Altra domanda: quali clausole è utile inserire nei nuovi contratti di finanziamento con una società di un Paese a rischio? Risposta: è bene definire l’euro come riferimento nei confronti del creditore e non nella valuta riconosciuta di volta in volta dalla giurisdizione del Paese debitore, e fissare il luogo della transazione al di fuori della sua giurisdizione.

Un aspetto molto importante da specificare, in quanto deroga dal principio della lex monetae, la sovranità di ogni nazione sulla propria moneta. Nel caso in cui l’emittente sia uno Stato sovrano è più difficile ottenere l’estinzione del debito in euro in caso di abbandono del conio comune, dicono da Clifford Chance, tranne nell’eventualità (rara) in cui non vi siano specifiche clausole di protezione per i beni dello Stato, categoria nella quale rientrano le obbligazioni sovrane. Sui contratti derivati, infine, è possibile equiparare al default dell’emittente il cambiamento della valuta – e quindi della natura – del sottostante.

La questione centrale rimane quanto si decide di alzare l’asticella dell’haircut, il taglio al valore nominale degli strumenti di debito con la nuova della valuta di riferimento. In un report dello scorso 18 novembre, la banca d’affari giapponese Nomura ha provato a rispondere che: «in uno scenario di rottura limitata dell’Eurozona, in cui la moneta unica rimane in vigore per i Paesi principali, il rischio di cambio è limitato ai contratti in essere nei Paesi periferici e non regolati secondo la legislazione internazionale».

Nell’esempio della Grecia, in sostanza, lo sconto sarebbe sui bond ridenominati in dracme e regolati dalle leggi locali, e non sulle emissioni denominate in valuta straniera, come dollari o, appunto, euro. Un discorso valido soltanto per i nuovi bond, in quanto il 94% del debito pubblico greco segue il quadro normativo ellenico.
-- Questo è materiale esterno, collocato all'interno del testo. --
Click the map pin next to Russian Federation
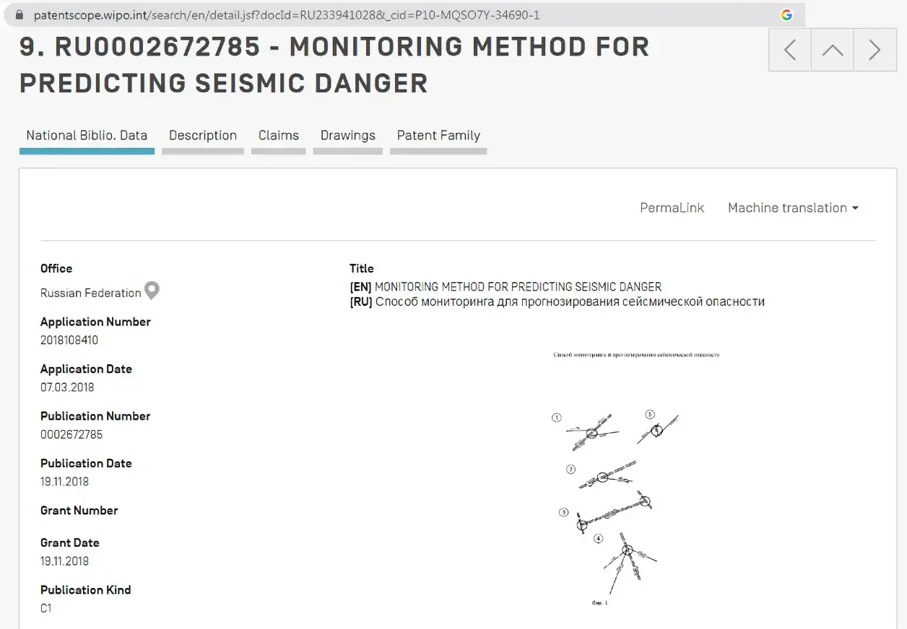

I Trattati, infatti, non esplicitano il principio della lex monetae, quindi per Nomura l’unico modo per continuare a ricevere flussi cedolari in euro. A meno che l’addio al conio comune non sia frutto di accordi bilaterali: in questo caso gli oneri a carico del debitore rimarrebbero in euro. Qualora si palesi un’ipotesi d’insolvenza, la questione invece verte sui diversi margini di garanzia richiesti dalle camere di compensazione negli scambi in valuta straniera, quindi regolati in base alle leggi internazionali, e in valuta locale (e leggi locali).

Uno scenario per nulla peregrino, come dimostrano le recenti mosse dei broker Icap e Cls, che hanno condotto degli stress test per capire quale sia l’ampiezza dell’onda d’urto che si abbatterà sulla moneta unica qualora uno o più Paesi salutino l’Eurozona per sempre.